Greg Megerian, director of logistics at seating supplier Adient, agreed.

“Everyone sees that we should not be using a warehouse-on-wheels [concept] anymore,” he said. “We have to understand that and put pressure on our plants to be more flexible and keep the drivers happy.”

Megarian added that transport assets needed to be on the move and drivers employed in what made them money. “We can’t keep the trucks on our yards or with the suppliers, the drivers are not making money doing that,” he said. “We need to be better and help ourselves and keep freight moving.”

Ignoring that has already cost the automotive logistics industry, with many drivers leaving because they see a better opportunity to make a living in other sectors, such as e-commerce.

Communicating commitment 
The closure of plants and logistics facilities during the pandemic exacerbated the problem of using transport to store parts and it also meant available equipment was taken out of action because of sporadic production. Richard DeBoer, executive vice-president of supply chain logistics at Carter Logistics, said that plant shutdowns meant it had to park equipment for drivers who were not needed. 


Adient’s Greg Megarian said transport assets needed to be on the move and drivers employed in what made them money

“Some of our customers might have had seven of their 14 plants shut down but the other seven were running, but not on all of their lines,” said DeBoer.

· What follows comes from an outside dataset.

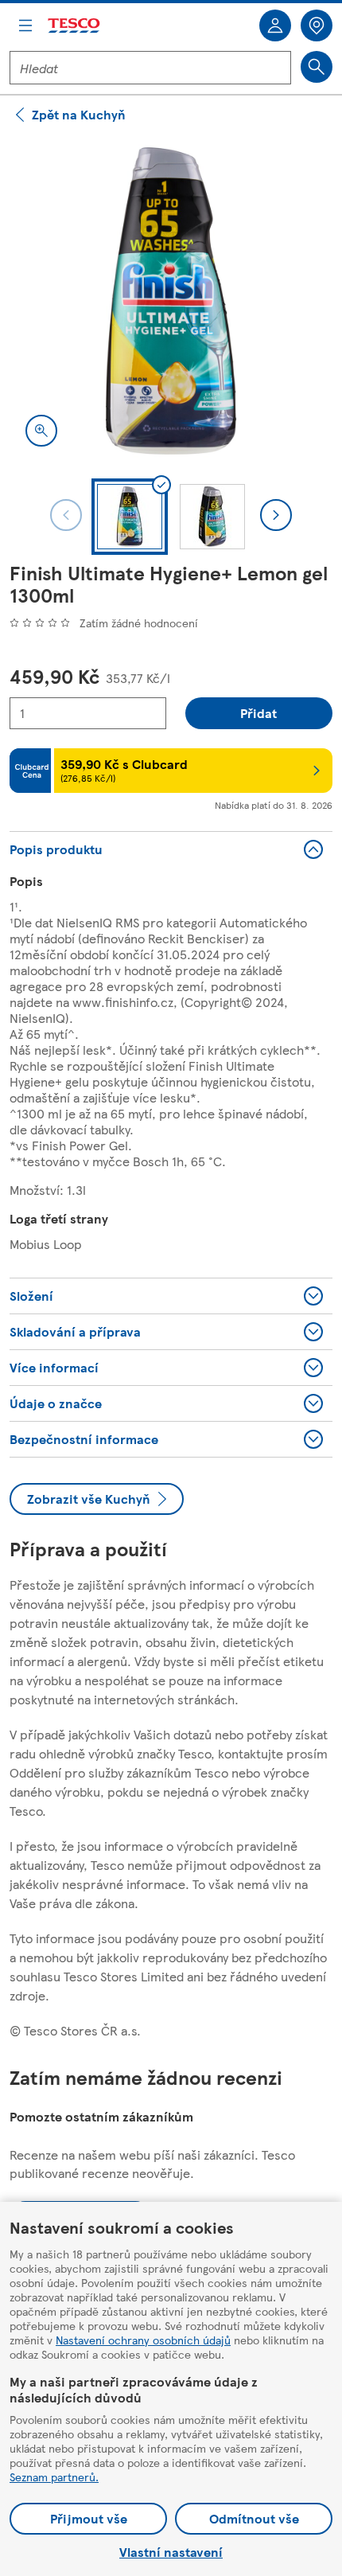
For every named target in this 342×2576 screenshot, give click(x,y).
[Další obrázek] (276, 515)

That situation changed with little notice, which demanded much closer communication between logistics providers and OEMs.

“We had to be on the phone with our customers continually to understand what was going into to their supply chain – what products [were needed], which suppliers were open and which were closed,” said DeBoer.

That situation heightened Carter’s focus on its customers and the communication of data, something that has continued to the present and is likely to continue in the future.

That communication is important for the logistics providers moving the freight if further losses to the workforce are to be stemmed.